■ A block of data

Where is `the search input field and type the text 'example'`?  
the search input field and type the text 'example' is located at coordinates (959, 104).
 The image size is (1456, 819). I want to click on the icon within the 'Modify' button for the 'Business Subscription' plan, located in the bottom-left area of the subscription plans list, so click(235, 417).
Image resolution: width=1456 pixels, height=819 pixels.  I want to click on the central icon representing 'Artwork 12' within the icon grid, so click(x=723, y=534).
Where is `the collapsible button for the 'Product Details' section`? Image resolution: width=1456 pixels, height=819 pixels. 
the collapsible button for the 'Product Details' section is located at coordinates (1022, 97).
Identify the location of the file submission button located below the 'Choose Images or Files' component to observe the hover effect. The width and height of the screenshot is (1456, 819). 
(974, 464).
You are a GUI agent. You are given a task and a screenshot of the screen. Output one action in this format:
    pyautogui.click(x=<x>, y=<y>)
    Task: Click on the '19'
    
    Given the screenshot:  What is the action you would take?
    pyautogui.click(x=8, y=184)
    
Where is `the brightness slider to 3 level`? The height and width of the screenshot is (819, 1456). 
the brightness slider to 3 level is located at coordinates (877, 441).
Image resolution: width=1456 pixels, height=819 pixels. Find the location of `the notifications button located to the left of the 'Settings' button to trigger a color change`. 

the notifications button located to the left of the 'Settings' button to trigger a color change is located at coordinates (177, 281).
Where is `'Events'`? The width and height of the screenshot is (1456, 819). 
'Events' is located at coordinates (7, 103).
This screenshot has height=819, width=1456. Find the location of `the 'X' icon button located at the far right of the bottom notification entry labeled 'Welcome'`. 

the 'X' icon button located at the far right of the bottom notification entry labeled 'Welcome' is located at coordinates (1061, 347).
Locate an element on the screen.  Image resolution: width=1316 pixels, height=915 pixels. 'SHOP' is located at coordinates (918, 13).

■ JOB
Change the data above by putting "Show me where" in place of "Where is" each time it occurs, and keep everything else the same.

■ ANSWER
Show me where `the search input field and type the text 'example'`?  
the search input field and type the text 'example' is located at coordinates (959, 104).
 The image size is (1456, 819). I want to click on the icon within the 'Modify' button for the 'Business Subscription' plan, located in the bottom-left area of the subscription plans list, so click(235, 417).
Image resolution: width=1456 pixels, height=819 pixels.  I want to click on the central icon representing 'Artwork 12' within the icon grid, so click(x=723, y=534).
Show me where `the collapsible button for the 'Product Details' section`? Image resolution: width=1456 pixels, height=819 pixels. 
the collapsible button for the 'Product Details' section is located at coordinates (1022, 97).
Identify the location of the file submission button located below the 'Choose Images or Files' component to observe the hover effect. The width and height of the screenshot is (1456, 819). 
(974, 464).
You are a GUI agent. You are given a task and a screenshot of the screen. Output one action in this format:
    pyautogui.click(x=<x>, y=<y>)
    Task: Click on the '19'
    
    Given the screenshot:  What is the action you would take?
    pyautogui.click(x=8, y=184)
    
Show me where `the brightness slider to 3 level`? The height and width of the screenshot is (819, 1456). 
the brightness slider to 3 level is located at coordinates (877, 441).
Image resolution: width=1456 pixels, height=819 pixels. Find the location of `the notifications button located to the left of the 'Settings' button to trigger a color change`. 

the notifications button located to the left of the 'Settings' button to trigger a color change is located at coordinates (177, 281).
Show me where `'Events'`? The width and height of the screenshot is (1456, 819). 
'Events' is located at coordinates (7, 103).
This screenshot has height=819, width=1456. Find the location of `the 'X' icon button located at the far right of the bottom notification entry labeled 'Welcome'`. 

the 'X' icon button located at the far right of the bottom notification entry labeled 'Welcome' is located at coordinates (1061, 347).
Locate an element on the screen.  Image resolution: width=1316 pixels, height=915 pixels. 'SHOP' is located at coordinates (918, 13).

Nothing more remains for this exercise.